**Task data:**
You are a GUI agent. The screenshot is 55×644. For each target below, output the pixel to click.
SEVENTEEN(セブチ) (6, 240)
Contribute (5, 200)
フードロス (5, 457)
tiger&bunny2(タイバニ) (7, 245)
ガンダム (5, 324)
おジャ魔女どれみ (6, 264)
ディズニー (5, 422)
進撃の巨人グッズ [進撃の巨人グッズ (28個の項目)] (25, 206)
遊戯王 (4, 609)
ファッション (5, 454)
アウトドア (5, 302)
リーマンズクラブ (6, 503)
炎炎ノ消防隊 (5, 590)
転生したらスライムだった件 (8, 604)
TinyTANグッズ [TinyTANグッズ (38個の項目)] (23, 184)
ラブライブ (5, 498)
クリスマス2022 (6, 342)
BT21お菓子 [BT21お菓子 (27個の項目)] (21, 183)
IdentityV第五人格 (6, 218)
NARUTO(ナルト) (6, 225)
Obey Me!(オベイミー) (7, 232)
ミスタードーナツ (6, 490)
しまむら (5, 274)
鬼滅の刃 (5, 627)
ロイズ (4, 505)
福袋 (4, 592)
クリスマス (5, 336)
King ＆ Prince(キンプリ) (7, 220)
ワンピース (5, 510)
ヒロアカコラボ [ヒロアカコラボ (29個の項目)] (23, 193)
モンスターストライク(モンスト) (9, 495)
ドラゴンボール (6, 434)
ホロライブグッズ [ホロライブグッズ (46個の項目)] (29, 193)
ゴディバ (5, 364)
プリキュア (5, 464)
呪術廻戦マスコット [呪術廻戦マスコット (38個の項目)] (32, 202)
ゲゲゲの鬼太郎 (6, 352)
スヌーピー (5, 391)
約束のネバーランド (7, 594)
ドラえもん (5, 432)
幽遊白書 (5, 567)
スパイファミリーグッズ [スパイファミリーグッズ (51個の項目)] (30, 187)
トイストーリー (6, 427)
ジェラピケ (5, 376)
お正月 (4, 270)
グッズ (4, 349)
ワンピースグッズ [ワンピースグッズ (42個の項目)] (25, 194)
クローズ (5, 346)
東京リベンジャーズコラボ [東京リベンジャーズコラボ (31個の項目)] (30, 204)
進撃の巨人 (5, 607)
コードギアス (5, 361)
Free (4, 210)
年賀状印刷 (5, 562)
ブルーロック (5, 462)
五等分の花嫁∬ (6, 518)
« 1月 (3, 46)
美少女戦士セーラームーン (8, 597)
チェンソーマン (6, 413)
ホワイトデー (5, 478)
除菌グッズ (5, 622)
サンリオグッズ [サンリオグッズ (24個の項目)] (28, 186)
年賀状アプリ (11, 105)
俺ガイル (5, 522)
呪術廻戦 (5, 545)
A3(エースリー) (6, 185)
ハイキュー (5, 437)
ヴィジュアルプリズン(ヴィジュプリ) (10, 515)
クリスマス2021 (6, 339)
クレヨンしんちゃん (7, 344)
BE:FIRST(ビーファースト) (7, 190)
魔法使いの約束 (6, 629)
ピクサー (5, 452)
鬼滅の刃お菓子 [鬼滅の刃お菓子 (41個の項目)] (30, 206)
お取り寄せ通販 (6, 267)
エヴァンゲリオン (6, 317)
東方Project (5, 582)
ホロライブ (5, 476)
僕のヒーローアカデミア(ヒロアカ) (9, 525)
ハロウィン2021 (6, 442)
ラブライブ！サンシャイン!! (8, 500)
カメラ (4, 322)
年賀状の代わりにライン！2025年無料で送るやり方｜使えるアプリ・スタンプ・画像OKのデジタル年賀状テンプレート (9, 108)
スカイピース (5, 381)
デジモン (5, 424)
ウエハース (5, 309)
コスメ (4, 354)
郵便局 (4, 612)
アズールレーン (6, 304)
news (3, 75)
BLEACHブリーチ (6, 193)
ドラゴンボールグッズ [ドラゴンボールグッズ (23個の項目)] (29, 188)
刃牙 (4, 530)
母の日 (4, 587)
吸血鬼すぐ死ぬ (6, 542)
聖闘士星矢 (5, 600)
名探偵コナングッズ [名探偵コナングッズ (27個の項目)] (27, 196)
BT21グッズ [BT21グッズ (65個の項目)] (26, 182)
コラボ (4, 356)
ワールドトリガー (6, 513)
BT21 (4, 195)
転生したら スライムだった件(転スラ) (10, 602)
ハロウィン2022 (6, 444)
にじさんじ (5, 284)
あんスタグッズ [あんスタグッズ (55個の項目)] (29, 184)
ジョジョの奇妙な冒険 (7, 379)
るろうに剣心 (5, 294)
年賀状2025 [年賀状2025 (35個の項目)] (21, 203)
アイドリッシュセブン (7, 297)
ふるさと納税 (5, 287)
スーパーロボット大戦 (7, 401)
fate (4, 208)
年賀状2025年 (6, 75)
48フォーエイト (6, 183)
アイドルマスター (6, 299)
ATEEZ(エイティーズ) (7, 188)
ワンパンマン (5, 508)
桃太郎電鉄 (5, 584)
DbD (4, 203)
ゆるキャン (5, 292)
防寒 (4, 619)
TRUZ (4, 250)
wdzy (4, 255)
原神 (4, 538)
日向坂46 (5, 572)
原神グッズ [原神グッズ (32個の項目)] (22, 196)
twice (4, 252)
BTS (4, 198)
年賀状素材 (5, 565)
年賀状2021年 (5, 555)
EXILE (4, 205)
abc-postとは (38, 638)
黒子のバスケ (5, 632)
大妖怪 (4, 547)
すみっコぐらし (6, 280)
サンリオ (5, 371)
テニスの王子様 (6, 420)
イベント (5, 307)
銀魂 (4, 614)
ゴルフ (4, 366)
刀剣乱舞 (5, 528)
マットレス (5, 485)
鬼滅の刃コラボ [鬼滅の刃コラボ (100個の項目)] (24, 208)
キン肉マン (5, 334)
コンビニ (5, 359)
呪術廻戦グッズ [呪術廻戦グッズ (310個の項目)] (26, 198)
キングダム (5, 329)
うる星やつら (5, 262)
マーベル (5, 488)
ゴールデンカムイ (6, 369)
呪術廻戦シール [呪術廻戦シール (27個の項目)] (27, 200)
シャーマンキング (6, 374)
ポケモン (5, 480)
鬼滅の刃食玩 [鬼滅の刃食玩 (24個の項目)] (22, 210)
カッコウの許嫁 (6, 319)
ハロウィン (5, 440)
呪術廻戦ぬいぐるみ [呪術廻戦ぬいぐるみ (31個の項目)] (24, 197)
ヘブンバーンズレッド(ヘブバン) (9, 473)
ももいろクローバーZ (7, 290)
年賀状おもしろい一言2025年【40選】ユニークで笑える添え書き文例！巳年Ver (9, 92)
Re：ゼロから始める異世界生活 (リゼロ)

**Instructions for the task:** Retype all of the entries above exactly as they appear, line for line.

**Output of the exercise:**
You are a GUI agent. The screenshot is 55×644. For each target below, output the pixel to click.
SEVENTEEN(セブチ) (6, 240)
Contribute (5, 200)
フードロス (5, 457)
tiger&bunny2(タイバニ) (7, 245)
ガンダム (5, 324)
おジャ魔女どれみ (6, 264)
ディズニー (5, 422)
進撃の巨人グッズ [進撃の巨人グッズ (28個の項目)] (25, 206)
遊戯王 (4, 609)
ファッション (5, 454)
アウトドア (5, 302)
リーマンズクラブ (6, 503)
炎炎ノ消防隊 (5, 590)
転生したらスライムだった件 (8, 604)
TinyTANグッズ [TinyTANグッズ (38個の項目)] (23, 184)
ラブライブ (5, 498)
クリスマス2022 (6, 342)
BT21お菓子 [BT21お菓子 (27個の項目)] (21, 183)
IdentityV第五人格 (6, 218)
NARUTO(ナルト) (6, 225)
Obey Me!(オベイミー) (7, 232)
ミスタードーナツ (6, 490)
しまむら (5, 274)
鬼滅の刃 (5, 627)
ロイズ (4, 505)
福袋 (4, 592)
クリスマス (5, 336)
King ＆ Prince(キンプリ) (7, 220)
ワンピース (5, 510)
ヒロアカコラボ [ヒロアカコラボ (29個の項目)] (23, 193)
モンスターストライク(モンスト) (9, 495)
ドラゴンボール (6, 434)
ホロライブグッズ [ホロライブグッズ (46個の項目)] (29, 193)
ゴディバ (5, 364)
プリキュア (5, 464)
呪術廻戦マスコット [呪術廻戦マスコット (38個の項目)] (32, 202)
ゲゲゲの鬼太郎 (6, 352)
スヌーピー (5, 391)
約束のネバーランド (7, 594)
ドラえもん (5, 432)
幽遊白書 (5, 567)
スパイファミリーグッズ [スパイファミリーグッズ (51個の項目)] (30, 187)
トイストーリー (6, 427)
ジェラピケ (5, 376)
お正月 (4, 270)
グッズ (4, 349)
ワンピースグッズ [ワンピースグッズ (42個の項目)] (25, 194)
クローズ (5, 346)
東京リベンジャーズコラボ [東京リベンジャーズコラボ (31個の項目)] (30, 204)
進撃の巨人 (5, 607)
コードギアス (5, 361)
Free (4, 210)
年賀状印刷 (5, 562)
ブルーロック (5, 462)
五等分の花嫁∬ (6, 518)
« 1月 (3, 46)
美少女戦士セーラームーン (8, 597)
チェンソーマン (6, 413)
ホワイトデー (5, 478)
除菌グッズ (5, 622)
サンリオグッズ [サンリオグッズ (24個の項目)] (28, 186)
年賀状アプリ (11, 105)
俺ガイル (5, 522)
呪術廻戦 (5, 545)
A3(エースリー) (6, 185)
ハイキュー (5, 437)
ヴィジュアルプリズン(ヴィジュプリ) (10, 515)
クリスマス2021 (6, 339)
クレヨンしんちゃん (7, 344)
BE:FIRST(ビーファースト) (7, 190)
魔法使いの約束 (6, 629)
ピクサー (5, 452)
鬼滅の刃お菓子 [鬼滅の刃お菓子 (41個の項目)] (30, 206)
お取り寄せ通販 (6, 267)
エヴァンゲリオン (6, 317)
東方Project (5, 582)
ホロライブ (5, 476)
僕のヒーローアカデミア(ヒロアカ) (9, 525)
ハロウィン2021 (6, 442)
ラブライブ！サンシャイン!! (8, 500)
カメラ (4, 322)
年賀状の代わりにライン！2025年無料で送るやり方｜使えるアプリ・スタンプ・画像OKのデジタル年賀状テンプレート (9, 108)
スカイピース (5, 381)
デジモン (5, 424)
ウエハース (5, 309)
コスメ (4, 354)
郵便局 (4, 612)
アズールレーン (6, 304)
news (3, 75)
BLEACHブリーチ (6, 193)
ドラゴンボールグッズ [ドラゴンボールグッズ (23個の項目)] (29, 188)
刃牙 (4, 530)
母の日 (4, 587)
吸血鬼すぐ死ぬ (6, 542)
聖闘士星矢 (5, 600)
名探偵コナングッズ [名探偵コナングッズ (27個の項目)] (27, 196)
BT21グッズ [BT21グッズ (65個の項目)] (26, 182)
コラボ (4, 356)
ワールドトリガー (6, 513)
BT21 (4, 195)
転生したら スライムだった件(転スラ) (10, 602)
ハロウィン2022 (6, 444)
にじさんじ (5, 284)
あんスタグッズ [あんスタグッズ (55個の項目)] (29, 184)
ジョジョの奇妙な冒険 (7, 379)
るろうに剣心 (5, 294)
年賀状2025 [年賀状2025 (35個の項目)] (21, 203)
アイドリッシュセブン (7, 297)
ふるさと納税 (5, 287)
スーパーロボット大戦 (7, 401)
fate (4, 208)
年賀状2025年 (6, 75)
48フォーエイト (6, 183)
アイドルマスター (6, 299)
ATEEZ(エイティーズ) (7, 188)
ワンパンマン (5, 508)
桃太郎電鉄 (5, 584)
DbD (4, 203)
ゆるキャン (5, 292)
防寒 (4, 619)
TRUZ (4, 250)
wdzy (4, 255)
原神 (4, 538)
日向坂46 (5, 572)
原神グッズ [原神グッズ (32個の項目)] (22, 196)
twice (4, 252)
BTS (4, 198)
年賀状素材 (5, 565)
年賀状2021年 (5, 555)
EXILE (4, 205)
abc-postとは (38, 638)
黒子のバスケ (5, 632)
大妖怪 (4, 547)
すみっコぐらし (6, 280)
サンリオ (5, 371)
テニスの王子様 (6, 420)
イベント (5, 307)
銀魂 (4, 614)
ゴルフ (4, 366)
刀剣乱舞 (5, 528)
マットレス (5, 485)
鬼滅の刃コラボ [鬼滅の刃コラボ (100個の項目)] (24, 208)
キン肉マン (5, 334)
コンビニ (5, 359)
呪術廻戦グッズ [呪術廻戦グッズ (310個の項目)] (26, 198)
キングダム (5, 329)
うる星やつら (5, 262)
マーベル (5, 488)
ゴールデンカムイ (6, 369)
呪術廻戦シール [呪術廻戦シール (27個の項目)] (27, 200)
シャーマンキング (6, 374)
ポケモン (5, 480)
鬼滅の刃食玩 [鬼滅の刃食玩 (24個の項目)] (22, 210)
カッコウの許嫁 (6, 319)
ハロウィン (5, 440)
呪術廻戦ぬいぐるみ [呪術廻戦ぬいぐるみ (31個の項目)] (24, 197)
ヘブンバーンズレッド(ヘブバン) (9, 473)
ももいろクローバーZ (7, 290)
年賀状おもしろい一言2025年【40選】ユニークで笑える添え書き文例！巳年Ver (9, 92)
Re：ゼロから始める異世界生活 (リゼロ)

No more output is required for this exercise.